• [What the task requires]: Please make an exact transcription of the records, keeping the pictures out of it.

• [Records to use]:
──────────────────────────────
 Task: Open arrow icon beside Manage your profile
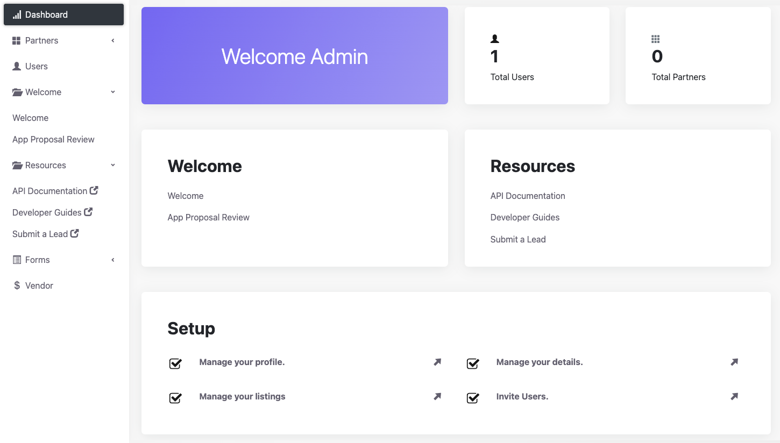click(437, 362)
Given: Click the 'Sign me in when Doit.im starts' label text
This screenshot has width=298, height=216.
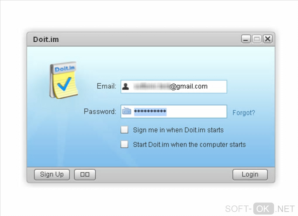Looking at the screenshot, I should (178, 130).
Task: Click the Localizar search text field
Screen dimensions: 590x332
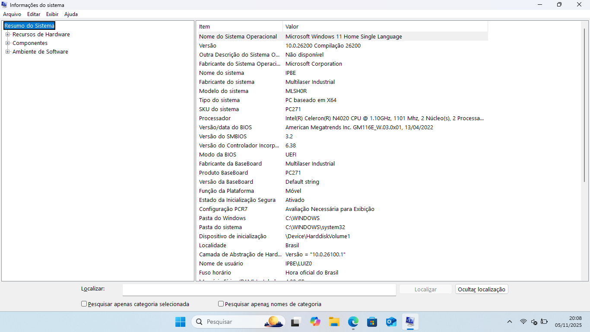Action: point(259,290)
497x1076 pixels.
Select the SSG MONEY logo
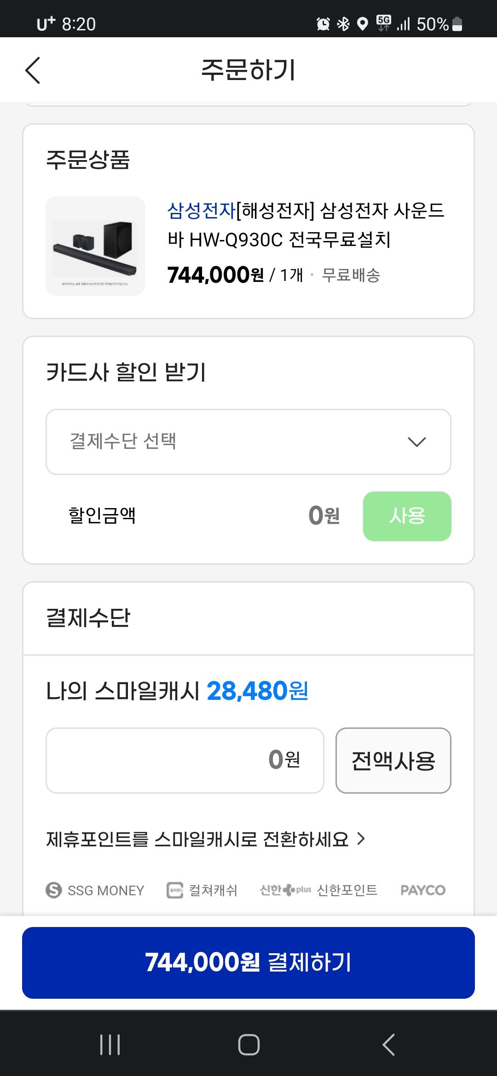tap(95, 890)
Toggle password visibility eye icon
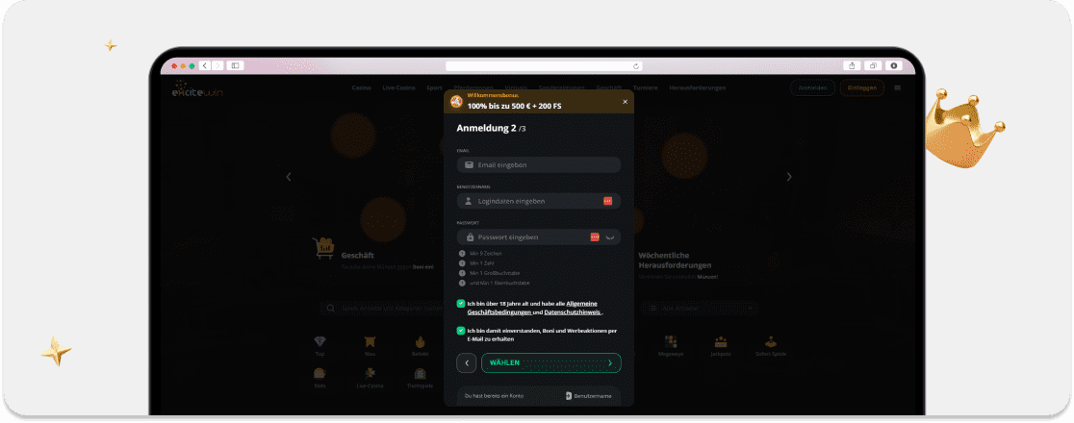The image size is (1074, 423). tap(610, 236)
──────────────────────────────
• [Exercise output]:
 Task: Open arrow icon beside Manage your profile
click(437, 362)
Given: Click the 'Sign me in when Doit.im starts' label text
This screenshot has width=298, height=216.
Looking at the screenshot, I should (178, 130).
Task: Click the Localizar search text field
Screen dimensions: 590x332
Action: point(259,290)
497x1076 pixels.
Select the SSG MONEY logo
tap(95, 890)
Toggle password visibility eye icon
The image size is (1074, 423). tap(610, 236)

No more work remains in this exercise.